South Dakota GOP Chair Dan Lederman Worked to Protect Saudi Arabia From 9/11 Liability
Pending civil lawsuits by families of 9/11 victims are renewing focus on the Saudi Arabian connections of South Dakota GOP Chair Dan Lederman, who admitted working as an agent of the Saudi Arabian government lobbying against legislation seeking full transparency of the 9/11/2001 terror attacks, opposing the ability of 9/11 victims and their families to seek legal recourse for damages suffered in those attacks.
Department of Justice documents filed as part of damage claims by the 9/11 families reveal an elaborate and lucrative operation by the Saudi Arabian government to employ American legislators, political lobbyists, military veterans and their families as advocates against the 2016 law known as JASTA, or Justice Against Sponsors of Terrorism Act which virtually erased concepts of diplomatic and jurisdictional immunity enjoyed by foreign governments and anyone working in their behest.
Passed by both houses of Congress and made law by overriding a veto by then President Barack Obama, JASTA virtually eliminates previous conditions of immunity for foreign governments and proven agents against civil liability for injury, death or damages from an act of international terrorism, paving the way for the wave of civil litigation now pending by the victims of 9/11 and their families, and more importantly, public disclosure of the real story of the 9/11 terrorist attacks including material evidence regarding cooperation of the Saudi Arabian and United States governments in facilitating those attacks.
JASTA also authorizes U.S. Federal courts to extend jurisdiction over any foreign state’s support for acts of international terrorism, a dimension vehemently and energetically opposed by the Saudi Arabian government during legislative wrangling surrounding the formulation and passage of the act.
Published documents filed as part of legal discovery in the 9/11 compensation lawsuit show the Saudi Arabian government hired an army of American lobbyists to recruit War on Terrorism era American military veterans and their families to lobby and speak against JASTA, convincing military veterans and and their national network of affiliated service organizations that JASTA could be used to implicate and arrest American service personnel as war criminals in the countries where they fought. Dozens of American service members have since come forward admitting they were used as unsuspecting pawns in advancing the coverup of the truth of the 9/11 attacks.
Filed documents and United States Foreign Agents Registry disclosures show that more than 100 lobbyists and at least 300 American military veterans were employed and compensated for their willingness to oppose JASTA and to speak openly in the failed Saudi Arabian effort to stymie damage claims by the 9/11 families.

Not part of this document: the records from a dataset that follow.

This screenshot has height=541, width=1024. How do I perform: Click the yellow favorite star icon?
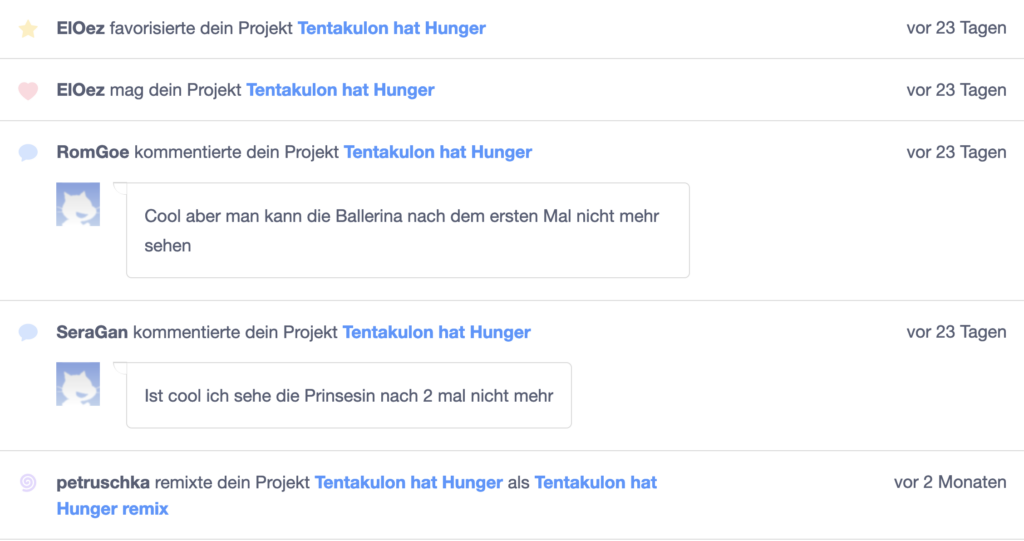click(28, 29)
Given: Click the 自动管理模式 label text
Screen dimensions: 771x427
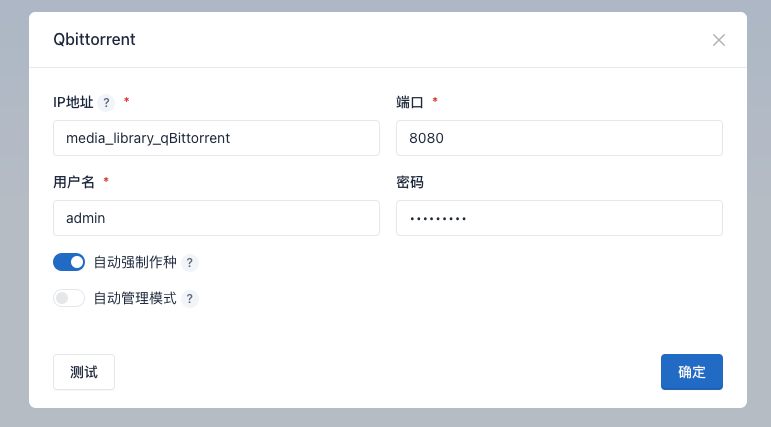Looking at the screenshot, I should pyautogui.click(x=134, y=298).
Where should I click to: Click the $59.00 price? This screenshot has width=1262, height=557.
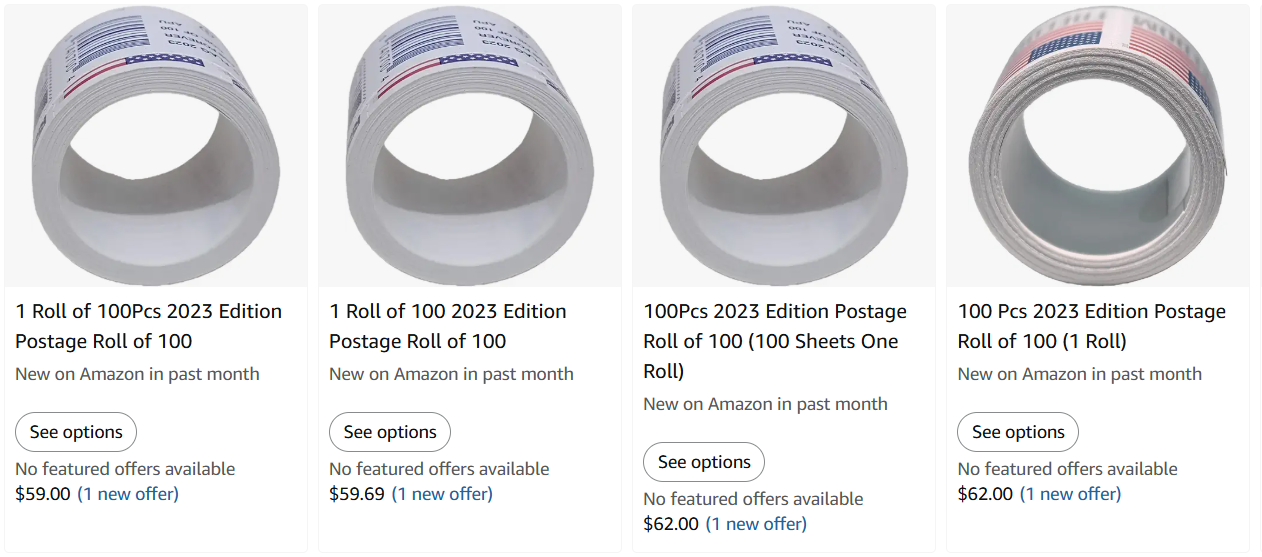click(43, 494)
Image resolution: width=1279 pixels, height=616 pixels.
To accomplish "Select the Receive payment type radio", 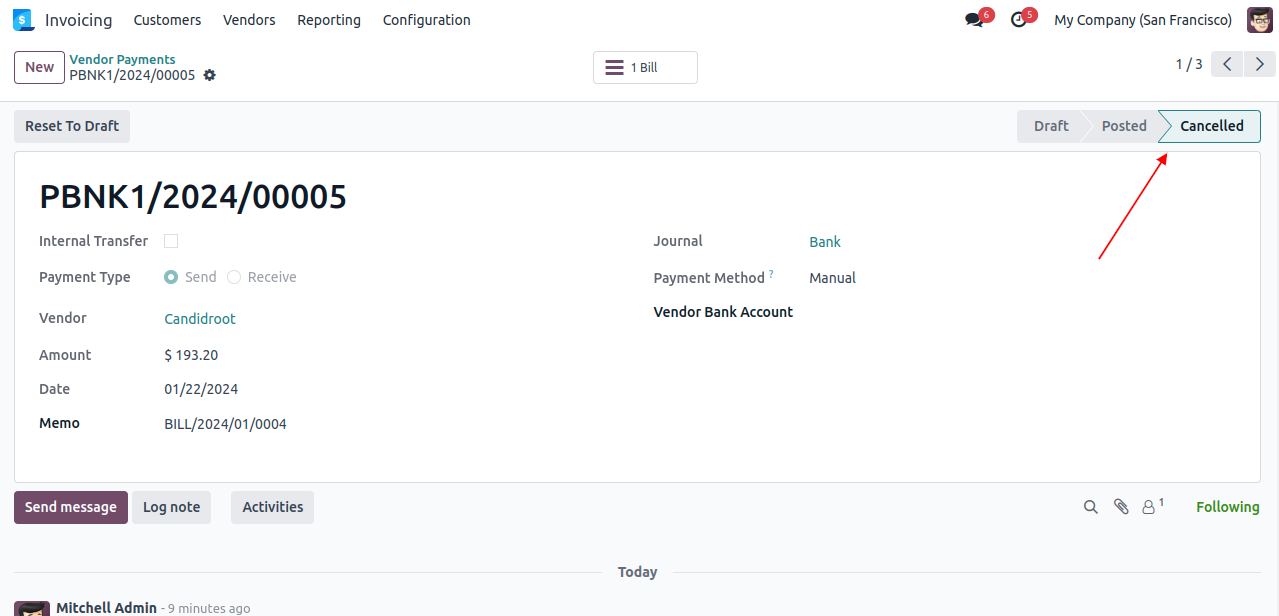I will pyautogui.click(x=234, y=277).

Longtime Saudi Arabian lobbying firm Qorvis MSLGROUP oversaw and engineered that effort, according to disclosed documents, spending as much as $1.3-million per month on salaries, travel expenses and accommodations for military veterans and lobbyists who were shuttled in and out of Washington D.C. and elsewhere convincing former Afghanistan-Iraq service members that if other nations were to pass corollaries to JASTA, American service members could face civil litigation and liability for fulfilling their combat duties during U.S. military operations in those nations.
On October 12, 2016, South Dakota Republican Chairman, Dan Lederman registered with the Department of Justice’s Foreign Agents Registration Act office as an agent of the Kingdom of Saudi Arabia, disclosing a fee of $8,500 for his services in working against JASTA on behalf of the Saudi Kingdom.
A former South Dakota legislator and SDGOP Chairman, Lederman registered with the FARA office in 2016, citing his capacity as a senior advisor at LS2group, headquartered in Des Moines, Iowa, a firm paid $76,500 in the Saudi Arabian campaign against JASTA in the interests of preventing litigation by the victims of 9/11.
In the legislative scrum surrounding JASTA, key American officials dutifully advanced the narrative that the act must be defeated to protect U.S. service members from repercussion by foreign entities, a concept critics maintain was complete fabrication that ignored the distinction between acts of terrorist aggression on American soil and the deployment of U.S. military forces acting subject to the Geneva Convention rules of warfare. Despite public opposition by President Barack Obama and U.S. Senator John McCain, the JASTA act received unanimous approval in both the House of Representatives and the U.S. Senate and in September, 2016, was passed into law via override of a veto by President Barack Obama.
JASTA’s modifications of the Foreign Sovereign Immunities Act directly established the legal framework allowing imminent litigation for compensation by 9/11 victims and their families against the Kingdom of Saudi Arabia, Saudi government officials, and anyone connected to the financial and logistical operations of the 9/11 attacks, carried out by 19 Saudi Arabian hijackers and their accomplices.